━━━ Data supplied

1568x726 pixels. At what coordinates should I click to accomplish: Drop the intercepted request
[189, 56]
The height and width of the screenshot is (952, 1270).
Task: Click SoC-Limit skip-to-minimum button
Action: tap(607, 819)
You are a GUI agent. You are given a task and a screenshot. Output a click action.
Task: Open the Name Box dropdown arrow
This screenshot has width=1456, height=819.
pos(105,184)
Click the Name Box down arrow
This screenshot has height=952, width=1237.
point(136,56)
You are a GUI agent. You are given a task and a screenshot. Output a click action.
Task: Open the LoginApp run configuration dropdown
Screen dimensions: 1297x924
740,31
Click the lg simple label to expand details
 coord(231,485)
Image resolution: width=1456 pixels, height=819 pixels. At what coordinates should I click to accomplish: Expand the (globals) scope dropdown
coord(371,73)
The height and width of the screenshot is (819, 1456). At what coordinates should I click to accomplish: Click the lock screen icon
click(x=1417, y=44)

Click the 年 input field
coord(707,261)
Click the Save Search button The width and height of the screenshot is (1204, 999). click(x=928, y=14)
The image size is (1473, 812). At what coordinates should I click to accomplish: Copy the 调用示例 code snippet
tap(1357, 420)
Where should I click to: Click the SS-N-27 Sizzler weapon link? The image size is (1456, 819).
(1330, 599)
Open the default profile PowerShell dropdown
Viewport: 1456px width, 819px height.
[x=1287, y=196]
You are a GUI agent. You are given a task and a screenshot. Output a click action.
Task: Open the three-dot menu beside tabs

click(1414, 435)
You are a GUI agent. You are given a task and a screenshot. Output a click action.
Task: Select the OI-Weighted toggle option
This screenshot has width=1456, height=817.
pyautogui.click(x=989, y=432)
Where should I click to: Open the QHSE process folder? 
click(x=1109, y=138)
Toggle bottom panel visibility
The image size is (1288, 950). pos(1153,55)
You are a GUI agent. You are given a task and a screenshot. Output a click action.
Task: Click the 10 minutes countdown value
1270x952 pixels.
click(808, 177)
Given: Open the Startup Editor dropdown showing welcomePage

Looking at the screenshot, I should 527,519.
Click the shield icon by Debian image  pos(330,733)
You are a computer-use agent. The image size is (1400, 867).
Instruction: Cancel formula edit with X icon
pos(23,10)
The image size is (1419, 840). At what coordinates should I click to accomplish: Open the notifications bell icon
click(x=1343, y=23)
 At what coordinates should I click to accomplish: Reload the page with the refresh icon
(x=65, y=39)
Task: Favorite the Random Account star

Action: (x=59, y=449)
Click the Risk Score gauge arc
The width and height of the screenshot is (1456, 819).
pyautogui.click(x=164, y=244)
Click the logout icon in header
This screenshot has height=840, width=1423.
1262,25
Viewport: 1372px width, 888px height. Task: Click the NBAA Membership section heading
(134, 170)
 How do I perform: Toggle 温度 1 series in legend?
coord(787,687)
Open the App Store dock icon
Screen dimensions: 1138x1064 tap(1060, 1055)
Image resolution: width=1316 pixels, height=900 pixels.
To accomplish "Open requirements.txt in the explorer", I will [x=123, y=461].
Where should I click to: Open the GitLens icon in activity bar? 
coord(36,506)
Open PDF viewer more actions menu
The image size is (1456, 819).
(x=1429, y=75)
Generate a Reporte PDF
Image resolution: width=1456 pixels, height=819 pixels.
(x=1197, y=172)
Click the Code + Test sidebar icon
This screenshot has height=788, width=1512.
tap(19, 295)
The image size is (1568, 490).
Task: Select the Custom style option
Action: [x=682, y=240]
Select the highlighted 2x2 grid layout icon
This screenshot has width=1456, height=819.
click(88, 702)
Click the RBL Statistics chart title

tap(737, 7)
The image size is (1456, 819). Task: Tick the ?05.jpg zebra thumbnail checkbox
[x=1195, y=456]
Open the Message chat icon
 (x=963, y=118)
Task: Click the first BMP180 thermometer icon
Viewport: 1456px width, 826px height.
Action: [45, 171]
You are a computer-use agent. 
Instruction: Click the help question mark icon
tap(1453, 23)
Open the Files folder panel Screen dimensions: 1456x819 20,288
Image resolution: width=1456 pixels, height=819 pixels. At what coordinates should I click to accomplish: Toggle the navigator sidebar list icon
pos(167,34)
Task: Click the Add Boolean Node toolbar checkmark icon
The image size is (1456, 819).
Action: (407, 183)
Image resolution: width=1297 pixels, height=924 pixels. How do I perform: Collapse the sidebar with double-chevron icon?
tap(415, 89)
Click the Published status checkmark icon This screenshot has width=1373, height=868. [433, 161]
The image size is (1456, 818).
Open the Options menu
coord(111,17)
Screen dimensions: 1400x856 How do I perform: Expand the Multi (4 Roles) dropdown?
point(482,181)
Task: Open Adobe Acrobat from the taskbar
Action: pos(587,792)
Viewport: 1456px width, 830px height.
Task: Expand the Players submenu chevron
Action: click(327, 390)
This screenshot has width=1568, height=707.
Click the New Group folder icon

━━━━━━

> **Problem requirements**
Output an exact copy of the lines beginning at the one that holds "The image size is (1456, 818)." and running through the final line of the records.

> **Result for this task**
The image size is (1456, 818).
Open the Options menu
coord(111,17)
Screen dimensions: 1400x856 How do I perform: Expand the Multi (4 Roles) dropdown?
point(482,181)
Task: Open Adobe Acrobat from the taskbar
Action: pos(587,792)
Viewport: 1456px width, 830px height.
Task: Expand the Players submenu chevron
Action: click(327, 390)
This screenshot has width=1568, height=707.
Click the New Group folder icon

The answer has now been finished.